Latin Americans have always been heavy beer drinkers but the style of choice historically was light lagers with relatively low alcohol content. In the last ten to fifteen years, the South American beer fanatics in these massively populated countries have been increasingly seeking out more complex and flavor-forward microbrews. Craft beer sales might still be less than 10% of the market in most South American countries, but that percentage is inching up every year.

There are some unique hurdles to South American craft beer production. With many countries lacking the climate for widespread hops or barley cultivation, most South American brewers have to import what they need from the United States and Europe. The importation process can cause deterioration of the product as well as increased production costs for local brewers.

Many South American countries also impose heavy taxes on craft beer that can exceed 40% of their retail price. Not helpful are large South American beer companies that still have a vice grip on the market and apply pressure to keep these policies in place to maintain their monopolies. Some of them are part of international conglomerates now, adding even more marketing dollars to their war chests.

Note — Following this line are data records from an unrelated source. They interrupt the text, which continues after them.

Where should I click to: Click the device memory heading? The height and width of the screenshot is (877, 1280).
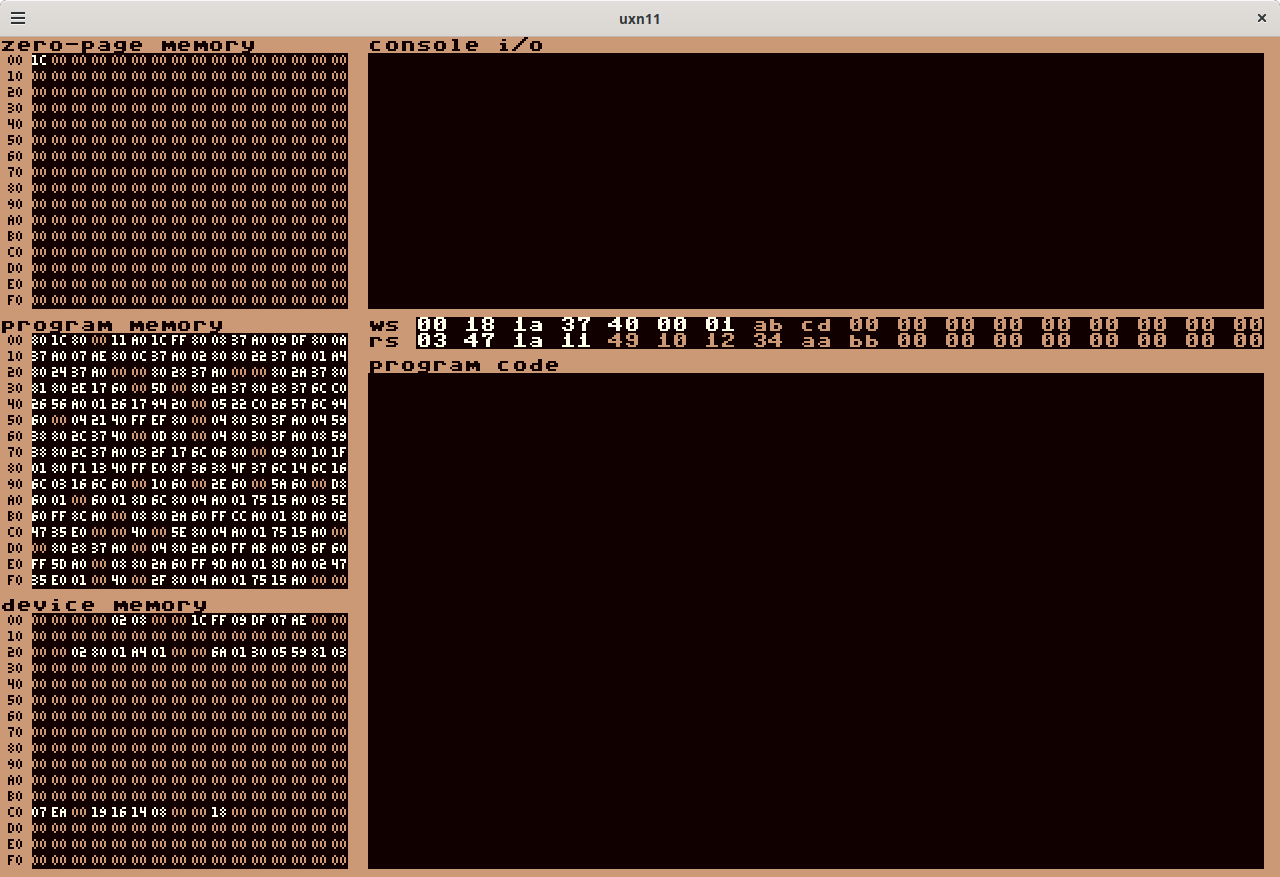(104, 605)
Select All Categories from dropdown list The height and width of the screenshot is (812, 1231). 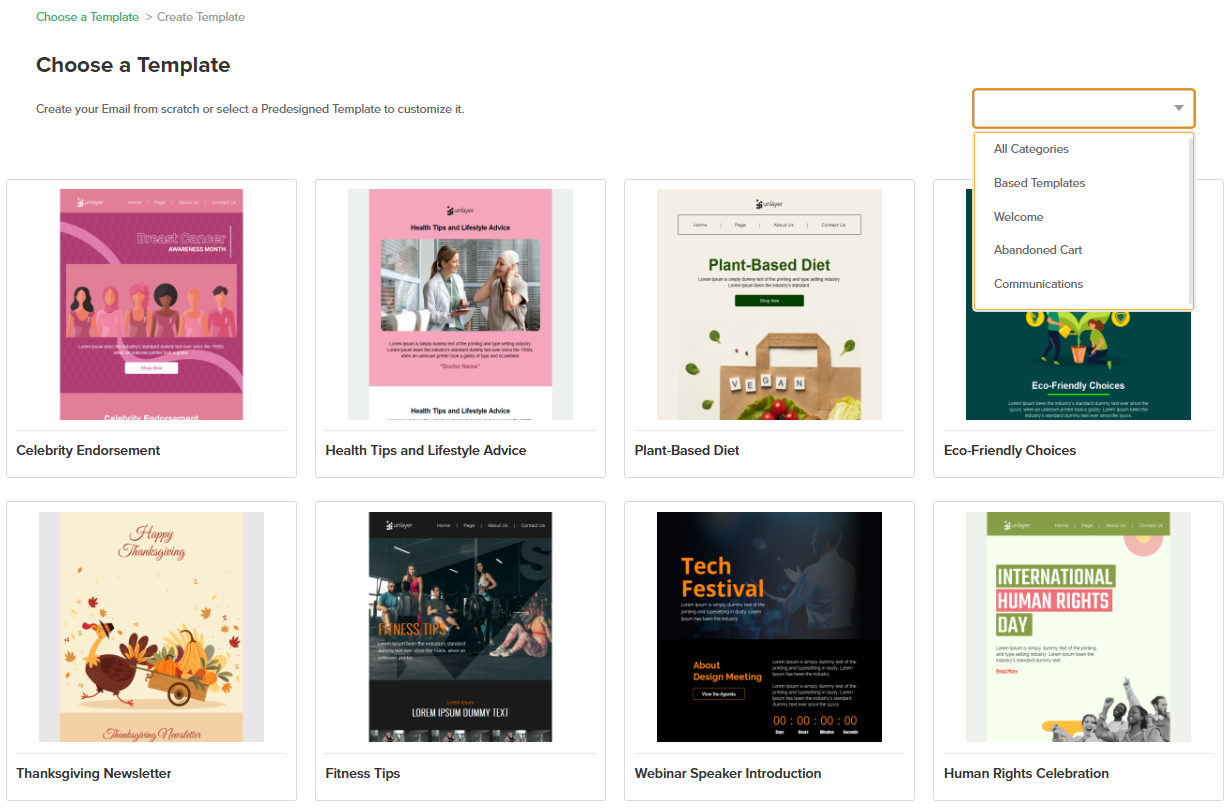tap(1031, 149)
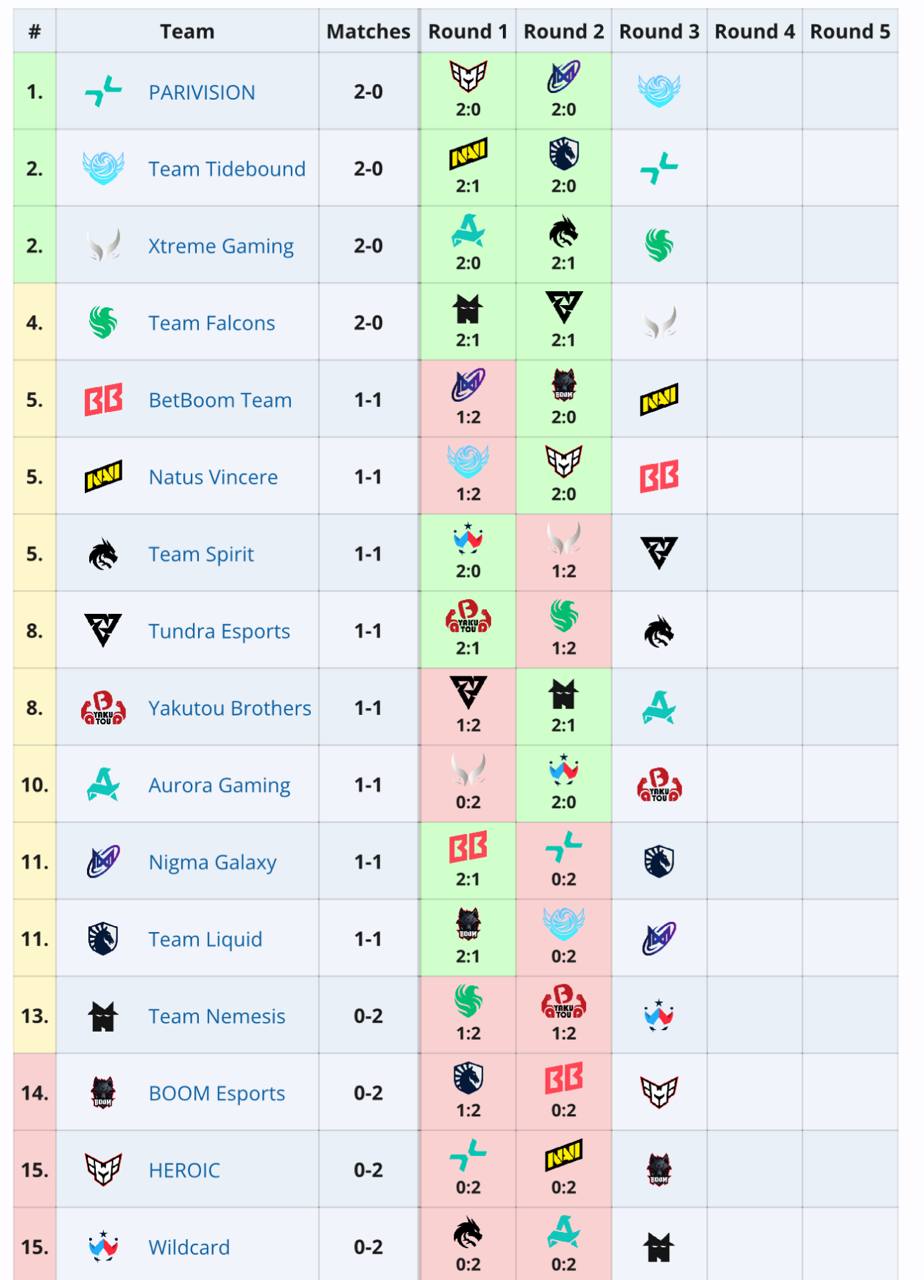Click the Matches column header
This screenshot has height=1280, width=924.
click(368, 31)
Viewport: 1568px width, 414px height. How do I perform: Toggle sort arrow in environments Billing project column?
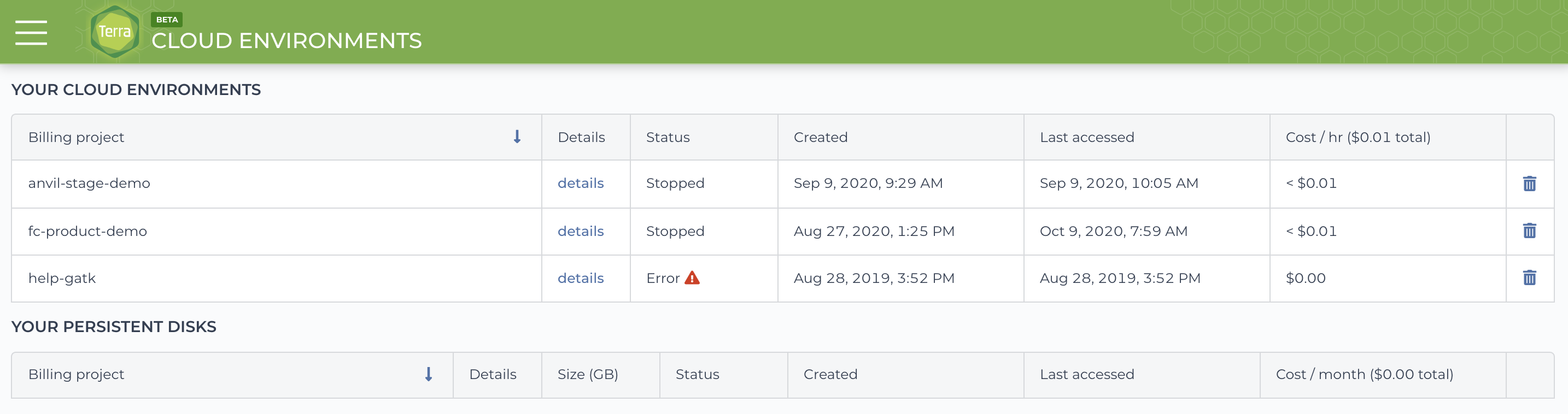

But the advance and popularity of craft beer in South America, along with internationally recognized competitions that bring brands’ fame and strengthen networks among small and microbrewers, is growing a counterbalance for some of the difficulties they face. Here are the seven South American countries with the largest craft beer movements in the region and what you should keep an eye out for if you visit.

Brazilian Beer

Brazilian craft beer is widely considered to have the largest market share of the region, with an annual growth rate of 40% according to Daniel Trivelli, president of Copa Cervezas de America. Craft beer brands from Brazil continue to win large numbers of awards in competitions like the Copa Cervezas de America. Some of the early craft beer pioneers, setting up shop in the 1990s, included Cervejaria Bork, Krug Bier, Dado Bier, Alles Bier, and Cervejaria Baden Baden (which now belongs to Heineken Brasil ).

These Brazilian brewers started out making light lagers but soon moved on to German-style beers like kolsch or weizenbier, red ales, stouts, and other styles that weren’t previously available. These days Brazilian brewmasters are experimenting with their unique flora to create craft beer that is distinctive to their part of the world.

Sao Paulo is considered the center of Brazil’s craft beer scene. There are a handful of craft breweries based here, including one of Brazil’s craft beer pioneers, Cervejaria Colorado, in Riberao Preto just outside of the city, a former center of craft beer production in Brazil.

Brazilian craft beer

If you want to taste as many of the best Brazilian beers as you can, visit one of Sao Paulo’s many brewpubs like Emporio Alto dos Pinheiros, Cervejaria Nacional, De Bruer, Frango, or the Brewdog bar. You might also want to plan your trip around Brazil’s annual Oktoberfest in Blemenau, Santa Catarina, which is the biggest Oktoberfest in the Americas and one of the largest in the world. It hosts close to a million visitors over 18 days.

Sao Paulo isn’t the only city in Brazil where you can drink great Brazilian craft beer. Rio de Janeiro also has a growing craft beer scene, home to Brazilian breweries Three Monkeys, 2 Cabecas, Cerveja Complexo do Alemao, 3 Cariocas, and more. Also buzzing is the town of Curitiba, home of Cervejaria Morada and Cervejaria Way.

Best Argentina Craft Beer

Argentina’s original craft brewers were based in the country’s southern lakes region in the 1980s. Highly influenced by the German immigrants of the area, “they were kind of hippies in the mountains,” says Frank Almeida, a tour operator in Buenos Aires.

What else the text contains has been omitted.